Aux adultes qui lui demandaient qui elle voudrait être quand elle serait grande, la jeune Edith Wharton (1862-1937) répondait : « La femme la mieux habillée de New York. » Elle le fut. Chaque année, une malle remplie de ­robes lui était expédiée de Paris. L’Américaine portait des chapeaux extravagants, collectionnait les demeures somptueuses et adorait poser sur les photos avec ses chiens de race.
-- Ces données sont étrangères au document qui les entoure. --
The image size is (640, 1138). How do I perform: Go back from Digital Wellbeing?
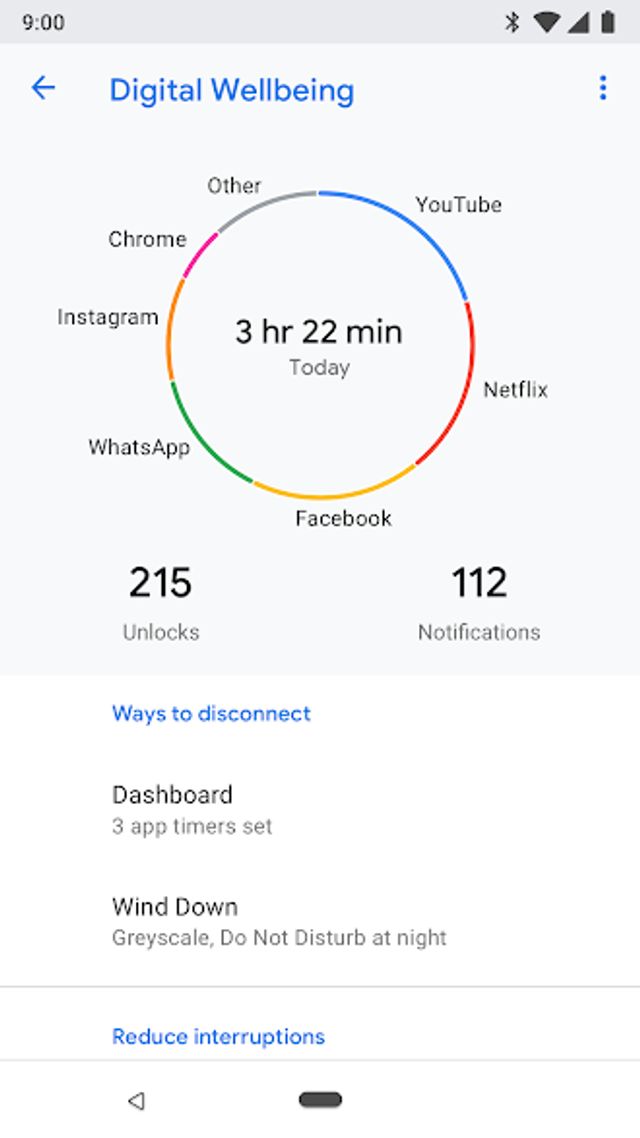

Pourtant, derrière cette apparente superficialité fortunée se cachait un esprit rare. L’écrivain français Paul Bourget (1852-1935), qui la rencontra en 1893 – elle avait 30 ans –, en fut le premier ébloui : « Quoiqu’elle s’habille chez les premiers faiseurs de la rue de la Paix (…), il n’y a pas un livre de Darwin, de Huxley, de Spencer ou de Taine qu’elle n’ait lu, pas un peintre, pas un sculpteur (…), pas une école de poètes ou de romanciers dont elle ne sache les théories » – une soif de culture « à rendre honteux tous les gens de lettres parisiens ». Ajoutez à cela un don d’observation, une finesse et une liberté de plume hors pair, et vous comprendrez pourquoi cette grande amie d’Henry James (1843-1916) fut l’une des écrivaines les plus marquantes de son époque.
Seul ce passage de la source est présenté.